Menurutku, kesempatan yang paling tepat untuk bicara adalah saat seorang cewek ketika bertanya, ini juga berlaku untuk cewek yang lebih tua sekalipun. Namun, tentu saja pertanyaan Kak Rin membuatku terkejut, menggunakan label pacaran untuk mendeskripsikan hubungan anehku dengan Narisa.
Aku kaget mendengar namanya disebut. “Narisa? Apa maksudnya?”
“Kau pacaran dengannya, kan?” tanya Kak Rin, menatapku dengan pandangan penuh tanya.
Aku terdiam sejenak. Pacaran? Dengan Narisa? Ini hal yang paling aneh. “Dari mana Kakak dapat ide seperti itu? Tentu saja tidak.
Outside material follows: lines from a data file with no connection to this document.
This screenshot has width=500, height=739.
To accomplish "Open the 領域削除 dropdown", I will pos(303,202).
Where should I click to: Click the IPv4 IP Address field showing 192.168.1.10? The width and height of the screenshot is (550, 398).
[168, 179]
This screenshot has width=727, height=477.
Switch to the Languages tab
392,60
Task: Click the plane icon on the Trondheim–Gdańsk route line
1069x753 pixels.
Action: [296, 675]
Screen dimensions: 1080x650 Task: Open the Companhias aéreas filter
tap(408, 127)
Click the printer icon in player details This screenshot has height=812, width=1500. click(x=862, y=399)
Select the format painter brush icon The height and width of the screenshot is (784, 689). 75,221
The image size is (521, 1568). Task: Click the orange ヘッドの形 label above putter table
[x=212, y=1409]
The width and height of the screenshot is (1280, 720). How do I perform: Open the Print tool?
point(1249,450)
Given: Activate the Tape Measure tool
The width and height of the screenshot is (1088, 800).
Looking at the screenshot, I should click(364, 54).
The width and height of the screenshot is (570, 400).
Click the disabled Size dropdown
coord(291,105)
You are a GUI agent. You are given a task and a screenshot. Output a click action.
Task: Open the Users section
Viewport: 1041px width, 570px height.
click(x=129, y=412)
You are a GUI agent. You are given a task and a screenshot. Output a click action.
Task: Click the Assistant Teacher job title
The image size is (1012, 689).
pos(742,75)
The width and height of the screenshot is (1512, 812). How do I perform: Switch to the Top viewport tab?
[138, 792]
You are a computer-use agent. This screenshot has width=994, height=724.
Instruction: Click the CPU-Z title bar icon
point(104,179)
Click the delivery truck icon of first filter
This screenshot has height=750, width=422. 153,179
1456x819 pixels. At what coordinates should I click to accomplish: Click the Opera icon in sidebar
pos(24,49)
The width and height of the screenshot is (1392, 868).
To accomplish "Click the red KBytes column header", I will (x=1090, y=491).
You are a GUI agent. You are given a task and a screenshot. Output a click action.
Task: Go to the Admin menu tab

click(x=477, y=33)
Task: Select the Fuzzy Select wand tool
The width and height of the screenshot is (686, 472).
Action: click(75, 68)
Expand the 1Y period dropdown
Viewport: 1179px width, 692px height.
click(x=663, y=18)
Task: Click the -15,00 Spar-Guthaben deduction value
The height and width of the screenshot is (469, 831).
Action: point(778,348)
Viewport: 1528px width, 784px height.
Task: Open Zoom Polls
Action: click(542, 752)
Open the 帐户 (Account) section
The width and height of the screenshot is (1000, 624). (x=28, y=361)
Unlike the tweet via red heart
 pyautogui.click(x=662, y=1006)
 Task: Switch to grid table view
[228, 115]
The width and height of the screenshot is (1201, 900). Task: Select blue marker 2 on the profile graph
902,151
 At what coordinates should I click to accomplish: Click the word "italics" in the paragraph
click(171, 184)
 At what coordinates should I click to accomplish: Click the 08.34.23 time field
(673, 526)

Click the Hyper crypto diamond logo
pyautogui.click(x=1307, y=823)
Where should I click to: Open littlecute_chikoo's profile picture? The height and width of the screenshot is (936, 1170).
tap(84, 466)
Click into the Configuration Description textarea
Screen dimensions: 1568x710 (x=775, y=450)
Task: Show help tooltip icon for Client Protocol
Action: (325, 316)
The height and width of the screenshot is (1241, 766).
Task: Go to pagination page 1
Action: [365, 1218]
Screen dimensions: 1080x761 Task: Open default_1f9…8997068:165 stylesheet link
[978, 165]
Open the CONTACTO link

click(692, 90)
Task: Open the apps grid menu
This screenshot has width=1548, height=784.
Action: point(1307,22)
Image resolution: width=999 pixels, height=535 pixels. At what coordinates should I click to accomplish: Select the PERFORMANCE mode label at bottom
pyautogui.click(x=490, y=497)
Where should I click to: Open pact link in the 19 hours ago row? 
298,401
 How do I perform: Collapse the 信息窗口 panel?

Narisa… dia cuma…” Aku berhenti, bingung bagaimana mendeskripsikan hubungan kami. “Dia seseorang yang paling tidak ingin kutemui hari ini.”
“Waw, waw. Narisa datang saat malam dan itu untuk pertama kalinya kau membawa seorang cewek sehat, cantik, dan baik ke rumah. Bahkan dia mampu menyesuaikan diri dengan sopan, dia luar biasa, kau beruntung bisa bersama dengannya walau satu malam.”
“Dia itu idola sekolah,” Aku mengatakannya dengan bangga, seolah itu prestasi besar bisa membawa orang hebat ke rumah. “Itu prestasi yang tidak akan bisa Kak Rin dapat sewaktu sekolah,” Aku meledeknya.
“Kita sampai!” Kak Rin semangat, turun dari mobil dengan cepat, aku segera menyusulnya.
Jika kami berduaan, bisa dibilang seperti kencan, wajah Kak Rin yang memang seperti masih pelajar, dengan wajahku yang menyeramkan, ditambah tinggiku yang hanya selisih lima senti lebih tinggi darinya. Semua orang tidak akan pernah mempermasalahkan laki-laki berumur kencan dengan gadis yang lebih muda, kan?
Namun, baru beberapa meter kami berjalan, aku mendadak berbalik arah, langkahku segera menuju mobil lagi. Di depan sana, hanya beberapa langkah dari kami, berdiri sosok yang paling tidak ingin kutemui hari ini. Narisa.
“Mau ke mana?” Kak Rin dengan sigap menarik kerah bajuku dari belakang, menghentikan langkahku seolah-olah aku anak kecil yang mencoba kabur.
Di depanku, hanya beberapa meter dari tempat kami turun, Narisa tersenyum. Senyum yang licik, aku tahu pasti dia merencanakan sesuatu. Dia pasti menggunakan Kak Rin untuk memancingku keluar menikmati hari ini di tengah skors. Ini pasti tempat olimpiade Vania.
“Baiklah, aku mengerti,” Aku berhenti.
“Kau tidak membaca pesan dariku, Dev?” tanya Narisa dengan poker face-nya. Pintar sekali dia bercanda.